Pixel coordinate grounding data
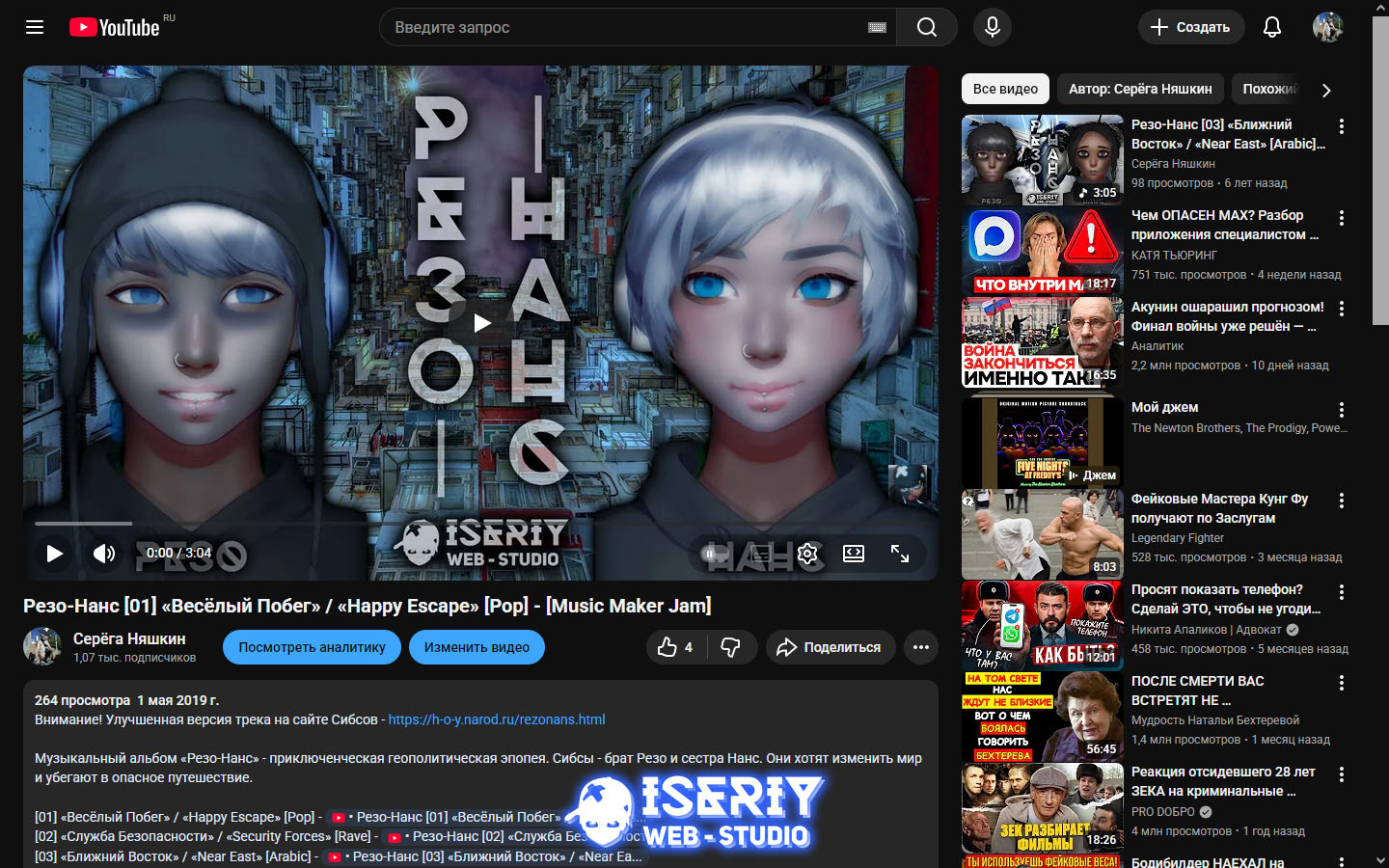Mute the video volume speaker icon
The height and width of the screenshot is (868, 1389).
(104, 554)
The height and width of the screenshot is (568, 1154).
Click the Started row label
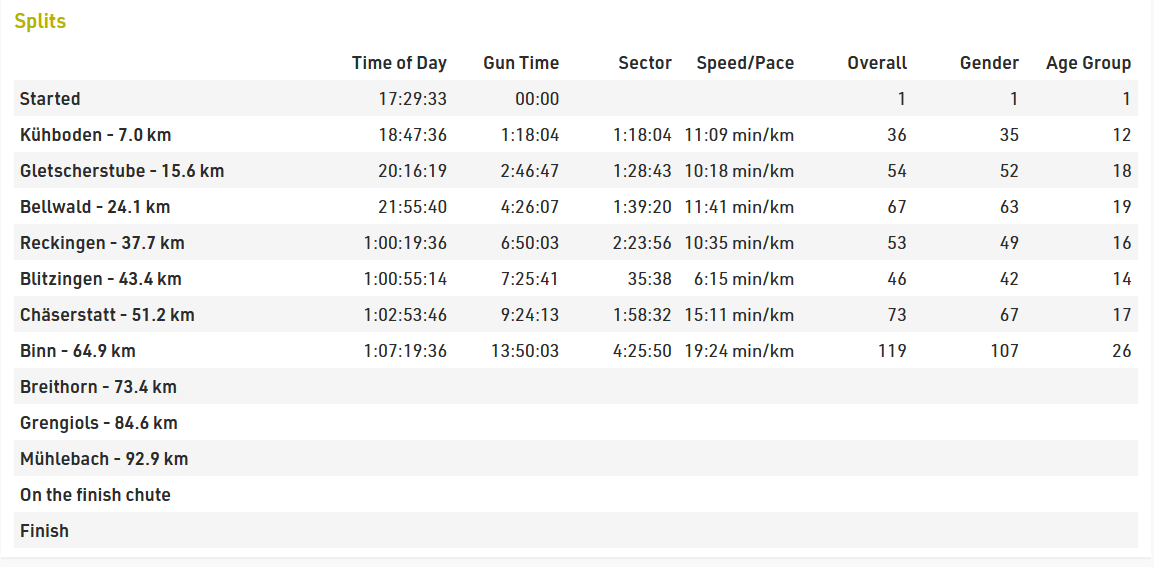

▸ **Exercise aim**: Start at the line holding "The height and width of the screenshot is (568, 1154)." and stop at the last line of the entries above. Repeat those lines exactly, pictures excluded.

▸ **Exercise output**:
The height and width of the screenshot is (568, 1154).
Click the Started row label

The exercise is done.